Kirana terpaku cukup lama sebelum akhirnya sadar. Dia hendak berdiri untuk bertanya pada pihak panitia, tapi George menahannya.
"Cukup. Satu jam lalu aku yang hubungi panitia buat ganti nama, biar Grace yang naik panggung."
"Grace menikmati menjadi sorotan. Mulai sekarang, semua karyamu akan memakai namanya."
Kirana menoleh dengan tidak percaya. Sementara itu Farhan dan Monica menatap Grace di panggung dengan bangga. Lalu melirik sekilas ke arah Kirana sambil berkata. "Kamu jangan perhitungan dengan kakakmu. Lagi pula itu hanya sebuah penghargaan saja."
Harvey pun hanya fokus menatap Grace yang bersinar di atas panggung, sama sekali tidak melihat wajah Kirana yang sudah pucat.
Saat itu juga, tubuhnya terasa dingin.
Sekali lagi, Grace mencuri cahaya yang seharusnya menjadi miliknya.
Para pelakunya adalah semua orang itu.
Di tengah tepuk tangan, Grace berterima kasih pada semua orang, kecuali Kirana.
Kembali ke rumah Keluarga Limanta, Kirana masuk ke kamarnya dan mengeluarkan semua karyanya.
Juga boneka-boneka yang dia beli setelah menabung uang jajan tiga bulan. Boneka kayu yang dia pahat diam-diam sendirian.

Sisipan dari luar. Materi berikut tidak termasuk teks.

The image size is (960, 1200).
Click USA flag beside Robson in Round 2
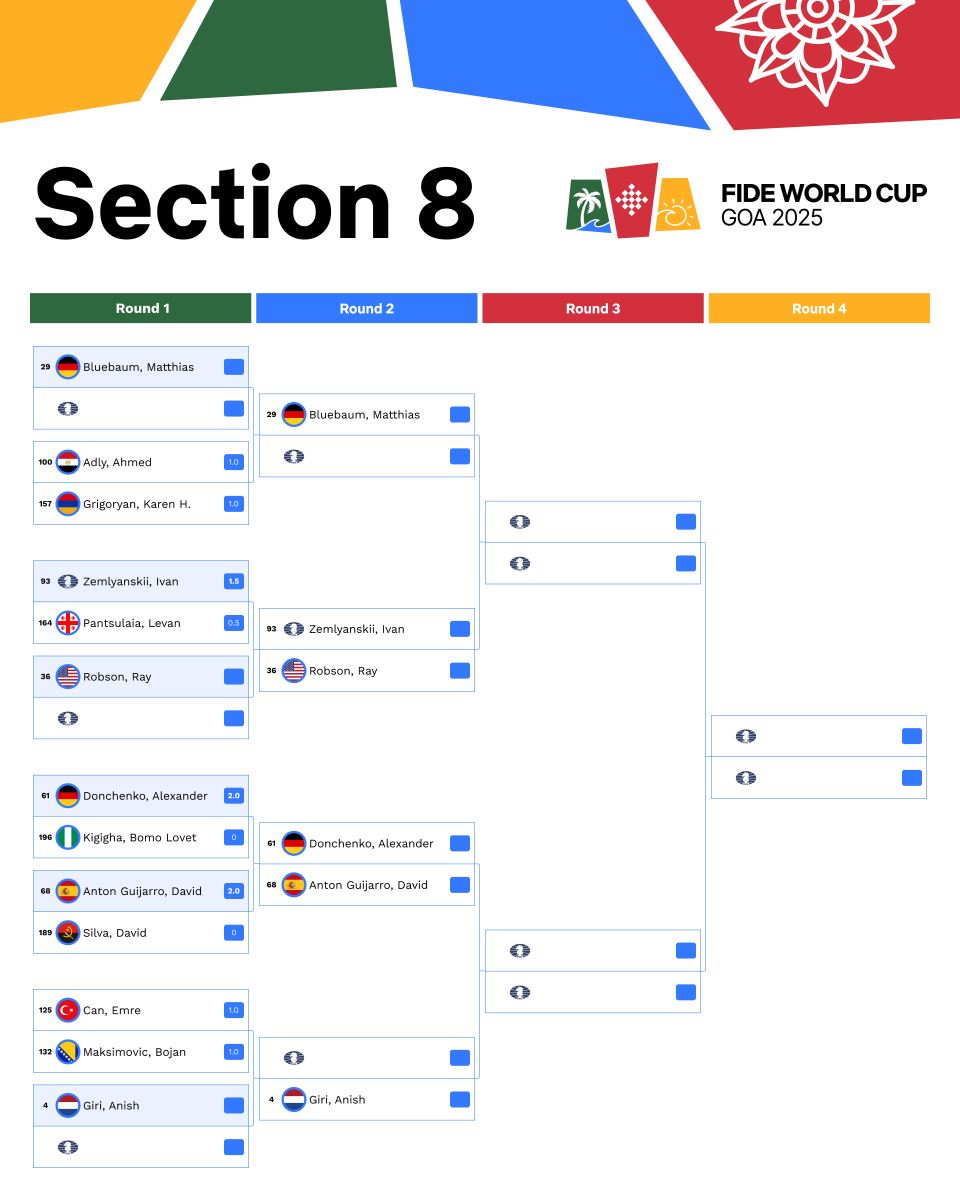294,671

Baju-bajunya yang lusuh.
Kemudian, semuanya dia bawa ke ruang tamu dan melemparkannya ke depan Grace.
Grace terkejut. "Kirana, apa yang kamu lakukan?"

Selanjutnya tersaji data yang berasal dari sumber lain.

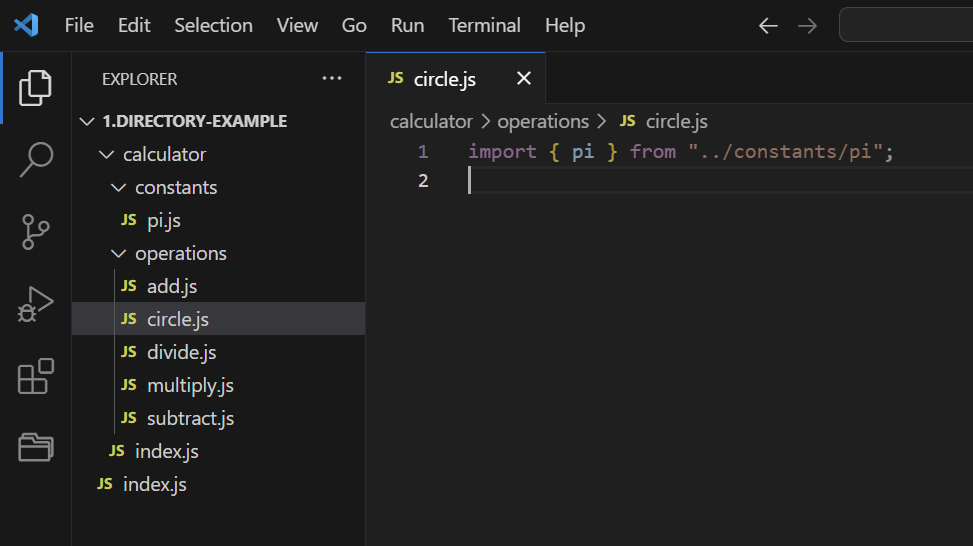This screenshot has height=546, width=973.
Task: Open the Extensions view
Action: 35,376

Kirana menunjuk semua barang itu, suaranya tenang. "Bukankah mereka bilang semua karyaku harus aku kasih ke kamu? Bukan hanya karya, semua barangku juga, aku kasih padamu."
Setelah mengatakan itu, dia menyapu pandangan ke arah semua orang, lalu mentertawakan dirinya sendiri dalam hati.
Selain itu, ayah, ibu, kakak dan paman, semuanya dia tidak mau lagi. Untuk Grace saja!